How To Do Leg Loopsa

By: Chris Freytag, CPT

Chris Freytag demonstrating Leg Loops

Leg loops is a core exercise that strengthens the rectus abdominus, transverse abdominus and helps flatten your belly. Leg loops is done using a dumbbell or, if needed, can be done with no equipment at all. This is a totally unique exercise that uses both movement and stability to help strengthen the muscles of the core. The stability comes from holding your upper body in a flexed position and your legs off the ground. The movement comes by weaving the dumbbell in and out under your legs causing the stability muscles to work even harder.

If you learn how to do Leg Loops you are learning to multi-task with your tummy. Most ab exercises focus on flexion. The ab crunch, for instance, has the upper body flex up and down focusing strictly on the rectus abdominus (the six-pack). By adding the movement of the dumbbell on this exercise, not only do the flat-belly muscles work harder, but the stabilizers do as well. Why is this good? Less back pain! Stabilizers keep the middle of your body strong and tall helping to prevent weakness in the back that can lead to injury.

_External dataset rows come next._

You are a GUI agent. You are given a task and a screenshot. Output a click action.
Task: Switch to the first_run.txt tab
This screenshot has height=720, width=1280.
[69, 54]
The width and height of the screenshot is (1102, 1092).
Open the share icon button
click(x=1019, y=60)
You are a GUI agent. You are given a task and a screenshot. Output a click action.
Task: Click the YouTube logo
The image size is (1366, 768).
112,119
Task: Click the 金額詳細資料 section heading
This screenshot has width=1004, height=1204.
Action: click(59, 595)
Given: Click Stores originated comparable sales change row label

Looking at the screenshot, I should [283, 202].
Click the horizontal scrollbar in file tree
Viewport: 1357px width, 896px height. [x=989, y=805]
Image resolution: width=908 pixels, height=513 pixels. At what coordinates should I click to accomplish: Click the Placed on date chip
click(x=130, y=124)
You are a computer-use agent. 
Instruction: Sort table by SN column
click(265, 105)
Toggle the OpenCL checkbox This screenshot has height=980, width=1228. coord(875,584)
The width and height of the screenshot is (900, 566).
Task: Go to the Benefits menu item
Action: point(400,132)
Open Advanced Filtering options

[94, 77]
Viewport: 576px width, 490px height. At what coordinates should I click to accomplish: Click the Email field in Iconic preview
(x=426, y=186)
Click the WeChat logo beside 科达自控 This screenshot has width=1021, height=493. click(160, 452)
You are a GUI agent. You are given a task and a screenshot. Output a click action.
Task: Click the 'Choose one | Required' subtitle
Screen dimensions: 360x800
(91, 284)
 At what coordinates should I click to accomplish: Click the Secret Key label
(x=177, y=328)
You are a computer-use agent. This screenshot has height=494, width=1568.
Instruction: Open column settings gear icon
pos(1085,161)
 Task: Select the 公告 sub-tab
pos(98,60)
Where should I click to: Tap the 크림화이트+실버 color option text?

There are a few important things to remember about Leg Loops. Be sure to pull your belly button in and relax you hip flexors to keep the focus on the right thing. Choose your dumbbell wisely. Too heavy and you will compromise your body position. Make sure to start lighter and work your way up. If the dumbbell gets in the way of using proper form try this move with no weight. You’ll still feel it working!

Here are the steps to performing Leg Loops:

1) Start seated on the mat with knees bent and feet on the floor and have a dumbbell nearby. Scoop out your core, lean back and lift legs into a tabletop position so they are parallel to the floor.

2) Take a dumbbell into one hand. Drive the knee on the same side in towards the chest and extend the other leg long so you can loop the dumbbell under the bent knee through to the other hand. Once the dumbbell is through repeat on the other side.